# Running an LLM Locally

In this recipe, we will learn how to load an LLM locally using the CPU or GPU and generate text from it after giving it a starting text as seed input. An LLM running locally can be instructed to generate text based on prompting. This new paradigm of generation of text via instruction prompting has brought the LLM to recent prominence. Learning to do this allows for control over hardware resources and environment setup, optimizing performance and enabling rapid experimentation or prototyping with text generation from seed inputs. This enhances data privacy and security, along with a reduced reliance on cloud services, and facilitates cost-effective deployment for educational and practical applications. As we run an LLM locally as part of the recipe, we will use instruction prompting to make it generate text based on a simple instruction.

Imports

In [1]:
import torch
from transformers import AutoTokenizer, AutoModelForCausalLM

Pre-trained Model(mistrlai)

In [2]:
model = "mistralai/Mistral-7B-Instruct-v0.2"

Load the tokenizer

In [3]:
tokenizer = AutoTokenizer.from_pretrained(model)

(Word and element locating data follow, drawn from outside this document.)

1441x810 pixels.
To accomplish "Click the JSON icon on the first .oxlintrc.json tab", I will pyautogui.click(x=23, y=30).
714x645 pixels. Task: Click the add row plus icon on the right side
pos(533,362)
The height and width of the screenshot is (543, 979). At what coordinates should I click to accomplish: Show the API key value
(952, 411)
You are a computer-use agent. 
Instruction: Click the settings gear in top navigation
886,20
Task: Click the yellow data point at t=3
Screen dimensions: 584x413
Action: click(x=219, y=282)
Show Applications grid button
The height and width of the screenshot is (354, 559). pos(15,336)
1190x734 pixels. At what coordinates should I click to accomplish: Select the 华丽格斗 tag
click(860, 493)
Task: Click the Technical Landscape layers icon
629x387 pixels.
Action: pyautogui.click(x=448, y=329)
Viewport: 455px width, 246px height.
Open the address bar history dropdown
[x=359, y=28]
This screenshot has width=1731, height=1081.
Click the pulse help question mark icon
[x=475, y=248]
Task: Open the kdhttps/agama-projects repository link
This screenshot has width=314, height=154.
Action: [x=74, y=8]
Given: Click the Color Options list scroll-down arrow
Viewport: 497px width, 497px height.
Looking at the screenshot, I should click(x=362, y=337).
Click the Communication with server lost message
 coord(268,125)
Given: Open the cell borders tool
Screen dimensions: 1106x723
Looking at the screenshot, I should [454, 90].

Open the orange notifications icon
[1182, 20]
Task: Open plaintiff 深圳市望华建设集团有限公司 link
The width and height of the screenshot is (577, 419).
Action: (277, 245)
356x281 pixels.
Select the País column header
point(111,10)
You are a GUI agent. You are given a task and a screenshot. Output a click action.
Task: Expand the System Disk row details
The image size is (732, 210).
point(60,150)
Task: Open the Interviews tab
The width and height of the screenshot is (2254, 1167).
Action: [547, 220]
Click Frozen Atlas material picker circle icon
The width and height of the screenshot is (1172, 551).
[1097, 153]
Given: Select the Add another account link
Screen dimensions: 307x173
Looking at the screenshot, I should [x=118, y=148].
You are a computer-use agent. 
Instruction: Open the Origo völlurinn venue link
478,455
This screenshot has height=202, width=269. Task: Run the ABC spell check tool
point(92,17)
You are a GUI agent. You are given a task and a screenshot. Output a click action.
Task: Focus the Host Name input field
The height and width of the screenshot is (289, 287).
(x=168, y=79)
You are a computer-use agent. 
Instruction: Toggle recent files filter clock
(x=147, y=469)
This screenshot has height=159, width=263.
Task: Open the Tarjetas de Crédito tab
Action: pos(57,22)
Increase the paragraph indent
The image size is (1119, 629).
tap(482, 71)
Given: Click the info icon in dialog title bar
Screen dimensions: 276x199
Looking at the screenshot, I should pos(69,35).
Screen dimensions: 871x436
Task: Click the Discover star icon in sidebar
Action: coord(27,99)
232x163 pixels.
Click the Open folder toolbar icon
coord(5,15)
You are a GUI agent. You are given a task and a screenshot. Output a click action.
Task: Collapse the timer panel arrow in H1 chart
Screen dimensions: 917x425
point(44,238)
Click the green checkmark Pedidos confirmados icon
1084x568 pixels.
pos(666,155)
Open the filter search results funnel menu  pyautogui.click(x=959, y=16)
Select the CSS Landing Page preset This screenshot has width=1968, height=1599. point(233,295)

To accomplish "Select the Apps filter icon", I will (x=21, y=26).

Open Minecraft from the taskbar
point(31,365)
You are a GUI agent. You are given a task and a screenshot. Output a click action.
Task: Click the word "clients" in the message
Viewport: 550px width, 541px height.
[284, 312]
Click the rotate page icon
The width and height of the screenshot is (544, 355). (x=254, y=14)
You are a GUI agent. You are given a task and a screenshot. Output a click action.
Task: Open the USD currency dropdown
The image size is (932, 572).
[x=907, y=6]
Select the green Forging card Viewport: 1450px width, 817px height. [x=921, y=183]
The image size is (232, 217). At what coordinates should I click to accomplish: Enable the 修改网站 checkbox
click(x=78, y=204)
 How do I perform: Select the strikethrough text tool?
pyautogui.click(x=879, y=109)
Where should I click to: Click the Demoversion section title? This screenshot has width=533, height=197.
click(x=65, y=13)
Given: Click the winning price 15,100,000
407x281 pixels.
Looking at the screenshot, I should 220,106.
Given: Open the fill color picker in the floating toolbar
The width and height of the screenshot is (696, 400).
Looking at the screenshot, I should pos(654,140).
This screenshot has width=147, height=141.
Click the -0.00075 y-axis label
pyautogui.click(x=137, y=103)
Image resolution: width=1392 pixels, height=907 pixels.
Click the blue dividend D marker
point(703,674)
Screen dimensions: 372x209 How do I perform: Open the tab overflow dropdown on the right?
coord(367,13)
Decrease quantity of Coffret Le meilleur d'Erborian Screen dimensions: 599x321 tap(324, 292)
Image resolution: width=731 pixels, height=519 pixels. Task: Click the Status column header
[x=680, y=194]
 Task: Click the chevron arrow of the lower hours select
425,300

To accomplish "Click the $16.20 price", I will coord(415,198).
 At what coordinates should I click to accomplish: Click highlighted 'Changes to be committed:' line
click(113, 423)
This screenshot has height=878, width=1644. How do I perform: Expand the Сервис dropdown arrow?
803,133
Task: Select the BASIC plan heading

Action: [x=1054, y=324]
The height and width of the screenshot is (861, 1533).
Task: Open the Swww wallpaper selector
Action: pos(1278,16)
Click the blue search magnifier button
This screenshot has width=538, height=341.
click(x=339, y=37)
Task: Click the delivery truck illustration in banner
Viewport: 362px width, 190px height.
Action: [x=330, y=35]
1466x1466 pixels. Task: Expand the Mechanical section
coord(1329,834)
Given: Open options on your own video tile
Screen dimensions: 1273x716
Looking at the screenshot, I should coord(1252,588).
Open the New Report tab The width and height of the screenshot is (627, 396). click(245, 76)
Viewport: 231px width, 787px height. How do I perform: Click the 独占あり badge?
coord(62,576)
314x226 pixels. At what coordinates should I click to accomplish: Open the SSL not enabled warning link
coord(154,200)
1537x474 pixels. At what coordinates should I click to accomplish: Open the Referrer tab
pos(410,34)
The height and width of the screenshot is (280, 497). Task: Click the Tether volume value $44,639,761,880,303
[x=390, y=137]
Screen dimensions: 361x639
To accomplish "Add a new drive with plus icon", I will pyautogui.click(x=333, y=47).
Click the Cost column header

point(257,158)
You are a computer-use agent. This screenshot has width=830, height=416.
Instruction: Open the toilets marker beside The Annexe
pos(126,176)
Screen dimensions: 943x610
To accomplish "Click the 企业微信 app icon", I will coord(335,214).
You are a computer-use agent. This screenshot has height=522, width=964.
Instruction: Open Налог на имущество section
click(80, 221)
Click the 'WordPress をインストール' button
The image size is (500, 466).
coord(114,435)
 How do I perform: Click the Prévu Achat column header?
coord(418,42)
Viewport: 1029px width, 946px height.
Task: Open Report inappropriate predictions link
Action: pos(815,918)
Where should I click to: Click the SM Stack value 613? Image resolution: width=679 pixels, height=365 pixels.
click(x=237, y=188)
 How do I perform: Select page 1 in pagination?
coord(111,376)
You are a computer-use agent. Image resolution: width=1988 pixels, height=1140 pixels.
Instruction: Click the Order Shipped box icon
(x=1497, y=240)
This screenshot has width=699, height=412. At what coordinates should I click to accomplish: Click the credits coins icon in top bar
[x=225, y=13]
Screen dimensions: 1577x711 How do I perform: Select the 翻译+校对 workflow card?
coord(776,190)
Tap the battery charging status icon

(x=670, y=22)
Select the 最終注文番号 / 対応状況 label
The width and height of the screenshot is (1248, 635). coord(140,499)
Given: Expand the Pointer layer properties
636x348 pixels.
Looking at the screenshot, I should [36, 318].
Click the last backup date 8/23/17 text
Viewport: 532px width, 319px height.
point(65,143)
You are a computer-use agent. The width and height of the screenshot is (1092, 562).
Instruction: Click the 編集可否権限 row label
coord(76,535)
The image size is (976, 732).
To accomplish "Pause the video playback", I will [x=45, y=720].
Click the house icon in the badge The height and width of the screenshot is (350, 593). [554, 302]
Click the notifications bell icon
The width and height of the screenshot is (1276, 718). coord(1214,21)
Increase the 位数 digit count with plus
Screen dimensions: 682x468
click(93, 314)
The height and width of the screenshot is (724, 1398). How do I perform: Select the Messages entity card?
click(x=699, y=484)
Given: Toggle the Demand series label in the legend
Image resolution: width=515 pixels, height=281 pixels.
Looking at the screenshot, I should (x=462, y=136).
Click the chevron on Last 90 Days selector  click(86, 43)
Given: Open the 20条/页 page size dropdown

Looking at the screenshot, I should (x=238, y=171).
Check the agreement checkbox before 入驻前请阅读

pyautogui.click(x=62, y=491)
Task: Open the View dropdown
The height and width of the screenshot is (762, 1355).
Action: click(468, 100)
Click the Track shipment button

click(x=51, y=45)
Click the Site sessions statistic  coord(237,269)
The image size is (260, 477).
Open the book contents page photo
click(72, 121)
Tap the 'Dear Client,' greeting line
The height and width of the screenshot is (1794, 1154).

# Converts text to tokens (numbers)
# Converts tokens to text (decoding)

The secret `HF_TOKEN` does not exist in your Colab secrets.
To authenticate with the Hugging Face Hub, create a token in your settings tab (https://huggingface.co/settings/tokens), set it as secret in your Google Colab and restart your session.
You will be able to reuse this secret in all of your notebooks.
Please note that authentication is recommended but still optional to access public models or datasets.


Load the Model

In [4]:
#!pip install -U bitsandbytes accelerate


In [5]:
from transformers import AutoModelForCausalLM, BitsAndBytesConfig

quantization_config = BitsAndBytesConfig(load_in_8bit=True)

model1 = AutoModelForCausalLM.from_pretrained(
    model,
    quantization_config=quantization_config,
    device_map="auto"
)



Loading checkpoint shards:   0%|          | 0/3 [00:00<?, ?it/s]

### Text Generation(Inference)
prompt

In [6]:
prompt = "Explain what Natural Language Processing is in simple terms."

Tokenize the Input

In [7]:
inputs = tokenizer(prompt, return_tensors = "pt").to(model1.device) # Moved to same device as the model

Generate Text

In [8]:
with torch.no_grad():
  output = model1.generate(
      **inputs,
      max_new_tokens = 150, # length of response
      do_sample = True,  # enables non-greedy generation
      temperature = 0.7  # creativity
  )

Setting `pad_token_id` to `eos_token_id`:2 for open-end generation.


Decode the output

In [9]:
response  = tokenizer.decode(output[0],
                             skip_special_tokens = True)
print(response)

Explain what Natural Language Processing is in simple terms.

Natural Language Processing, often referred to as NLP, is a subfield of artificial intelligence (AI) that focuses on enabling computers to understand, interpret, and generate human language. It's like teaching a computer to read, write, and speak human language, just as we humans do.

NLP involves various techniques and algorithms to analyze, understand, and make sense of the meaning behind words, phrases, and sentences. It's used in various applications such as text summarization, sentiment analysis, speech recognition, machine translation, and more. Ultimately, NLP helps computers to communicate more effectively and naturally with humans, making our interactions more efficient and intuitive.